References to the "Company," "our," "us" or "we" refer to SILVERspac Inc.The
following discussion and analysis of the Company's financial condition and
results of operations should be read in conjunction with the audited financial
statements and the notes related thereto which are included in "Item 8.
Financial Statements and Supplementary Data" of this Annual Report on Form 10-K.
Certain information contained in the discussion and analysis set forth below
includes forward-looking statements. Our actual results may differ materially
from those anticipated in these forward-looking statements as a result of many
factors, including those set forth under "Cautionary Note Regarding
Forward-Looking Statements and Risk Factor Summary," "Item 1A. Risk Factors" and
elsewhere in this Annual Report on Form 10-K.
Overview
We are a blank check company incorporated as a Cayman Islands exempted company
on January 21, 2021 formed for the purpose of effecting a merger, share
exchange, asset acquisition, share purchase, reorganization or similar business
combination with one or more businesses.
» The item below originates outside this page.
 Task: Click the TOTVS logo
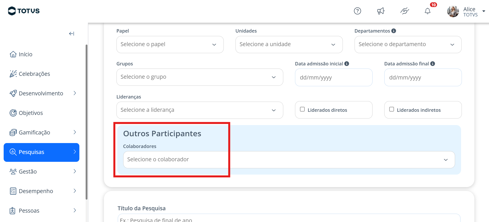pos(24,11)
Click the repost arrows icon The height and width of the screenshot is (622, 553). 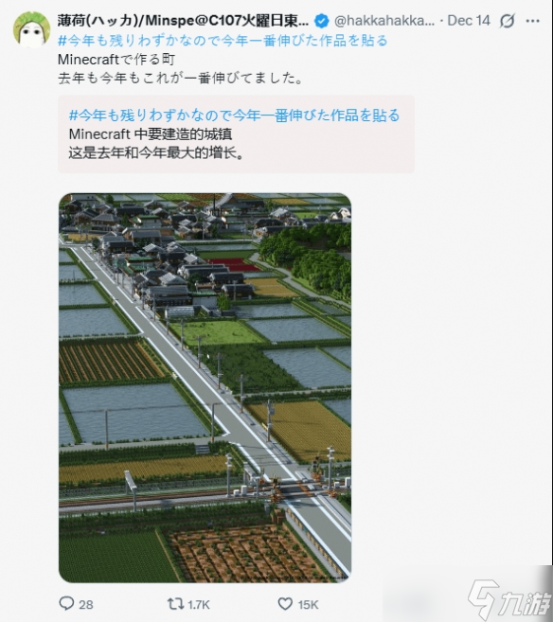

We intend to effectuate our Business
Combination using cash derived from the proceeds of the Initial Public Offering
and the sale of the Private Placement Warrants, our shares, debt or a
combination of cash, shares and debt.
We expect to continue to incur significant costs in the pursuit of our
acquisition plans. We cannot assure you that our plans to complete a Business
Combination will be successful.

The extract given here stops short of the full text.